◆ Written problem ◆
Recast everything from the line containing "Image resolution: width=1405" down to the line containing "click(556, 402)" as a Markdown table with the columns Line No. and Content, leaving out any blank lines.
+++ Data for this exercise
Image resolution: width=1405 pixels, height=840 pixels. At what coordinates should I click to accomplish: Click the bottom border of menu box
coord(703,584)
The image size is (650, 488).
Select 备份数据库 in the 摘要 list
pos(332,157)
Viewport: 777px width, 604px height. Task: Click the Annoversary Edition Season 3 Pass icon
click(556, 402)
++++++
+++ Data for this exercise
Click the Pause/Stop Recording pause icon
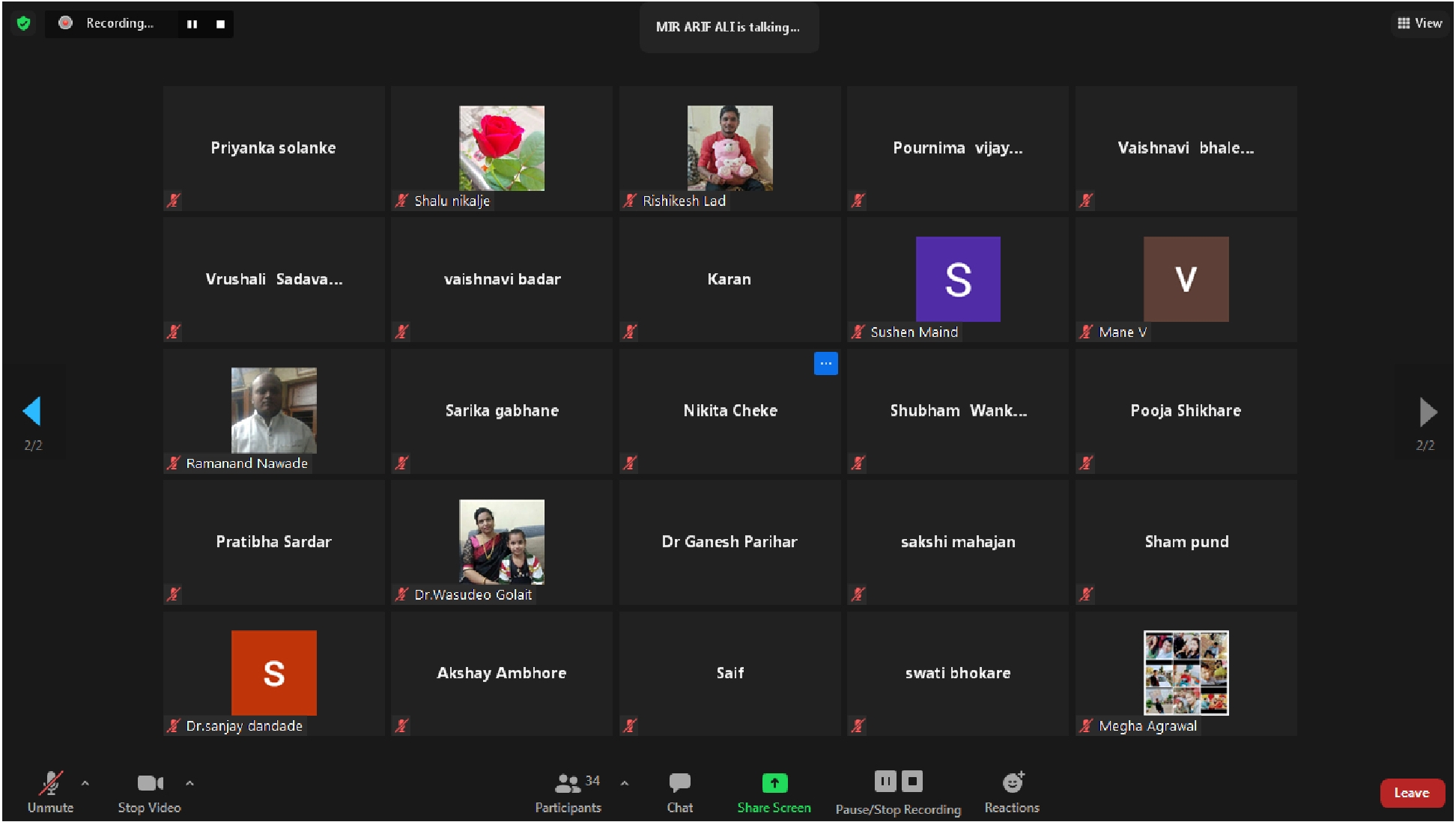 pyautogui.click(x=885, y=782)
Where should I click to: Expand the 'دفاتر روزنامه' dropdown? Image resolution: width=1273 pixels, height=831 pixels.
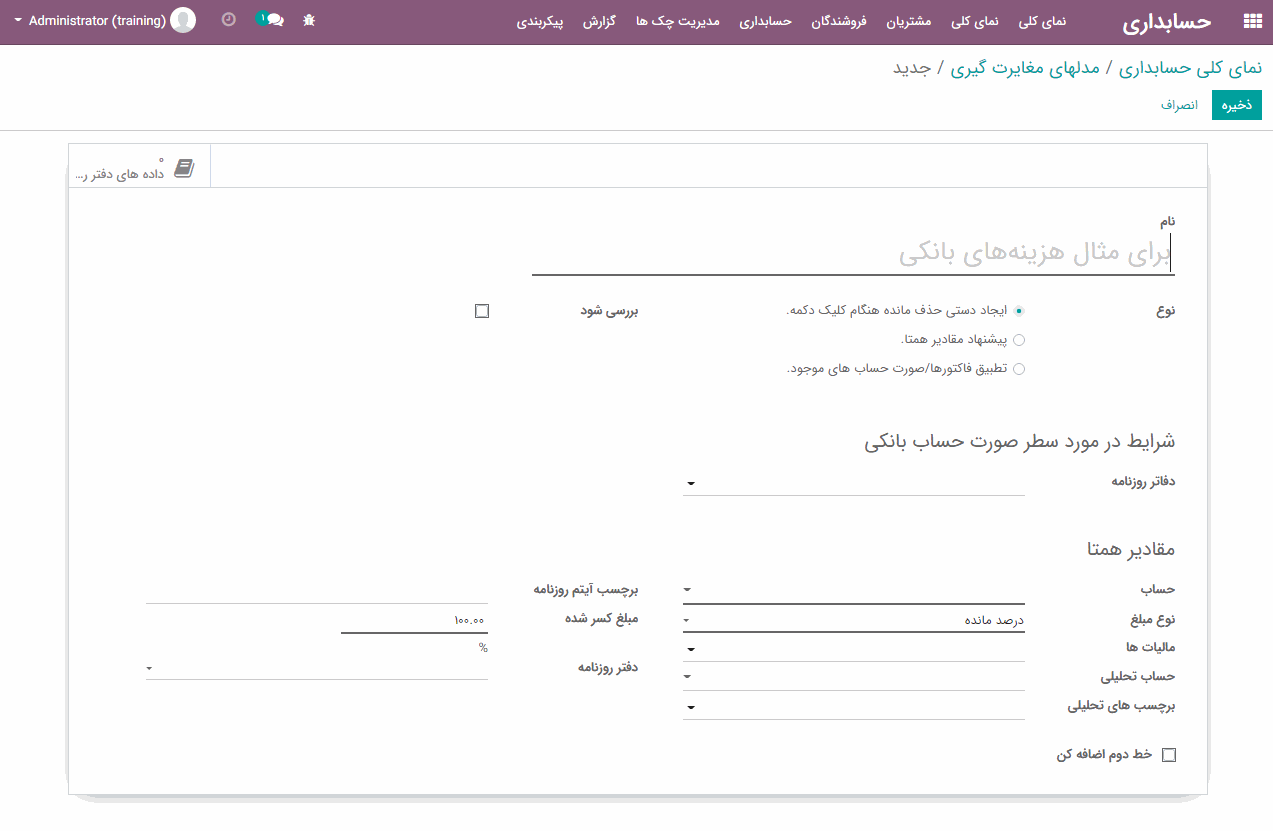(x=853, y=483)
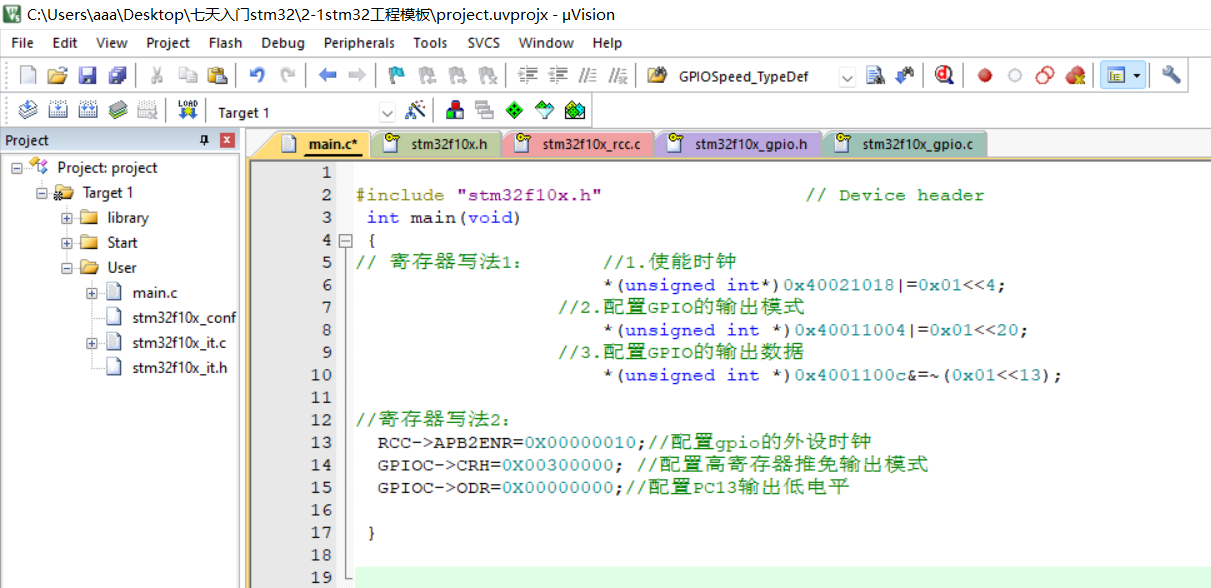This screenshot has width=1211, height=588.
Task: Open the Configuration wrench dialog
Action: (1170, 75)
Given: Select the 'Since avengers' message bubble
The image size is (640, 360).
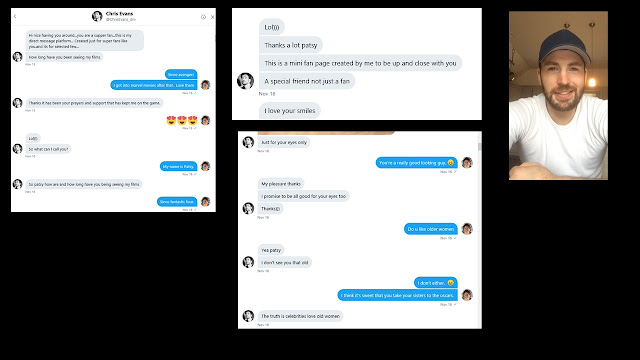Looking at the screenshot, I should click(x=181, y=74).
++++++
+++ Data for this exercise
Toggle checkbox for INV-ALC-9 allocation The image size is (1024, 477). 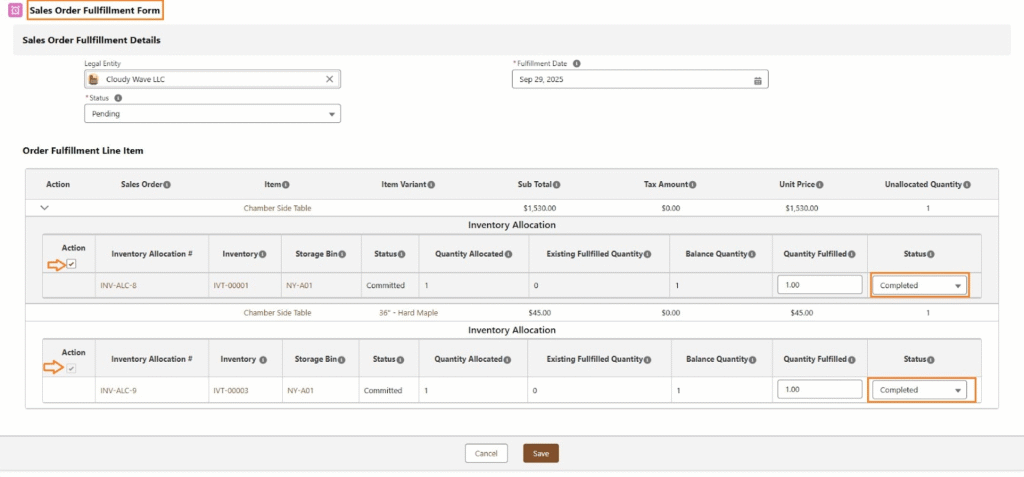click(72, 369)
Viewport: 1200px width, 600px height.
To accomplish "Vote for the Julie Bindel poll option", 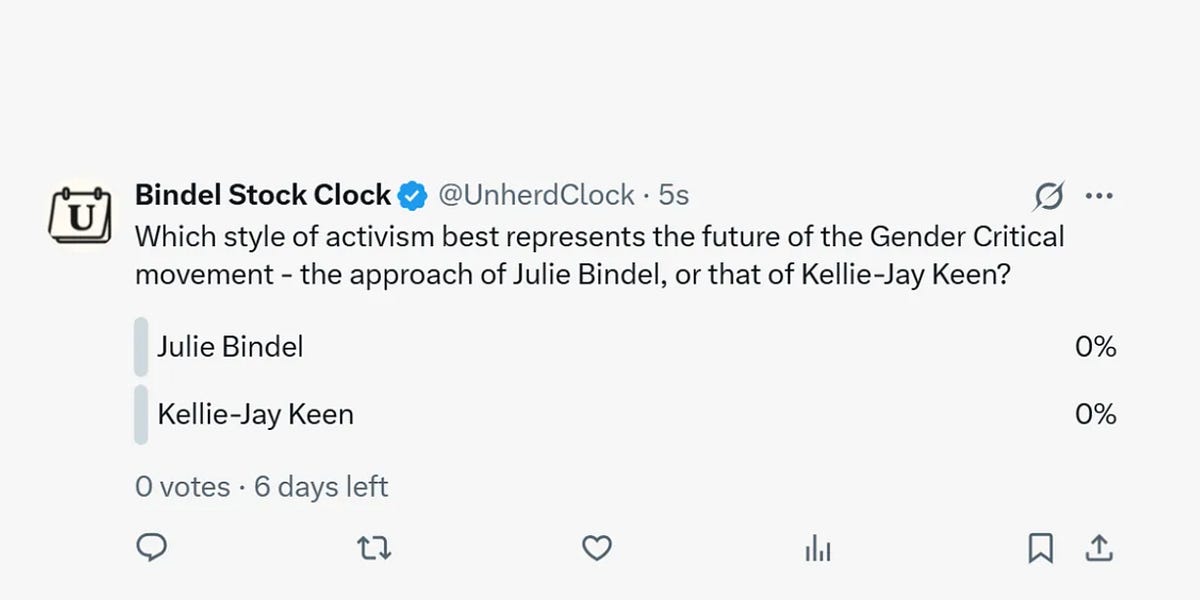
++++++
◆ Answer to the exercise ◆
| Line No. | Content |
|---|---|
| 1 | Image resolution: width=1405 pixels, height=840 pixels. At what coordinates should I click to accomplish: Click the bottom border of menu box |
| 2 | coord(703,584) |
| 3 | The image size is (650, 488). |
| 4 | Select 备份数据库 in the 摘要 list |
| 5 | pos(332,157) |
| 6 | Viewport: 777px width, 604px height. Task: Click the Annoversary Edition Season 3 Pass icon |
| 7 | click(556, 402) |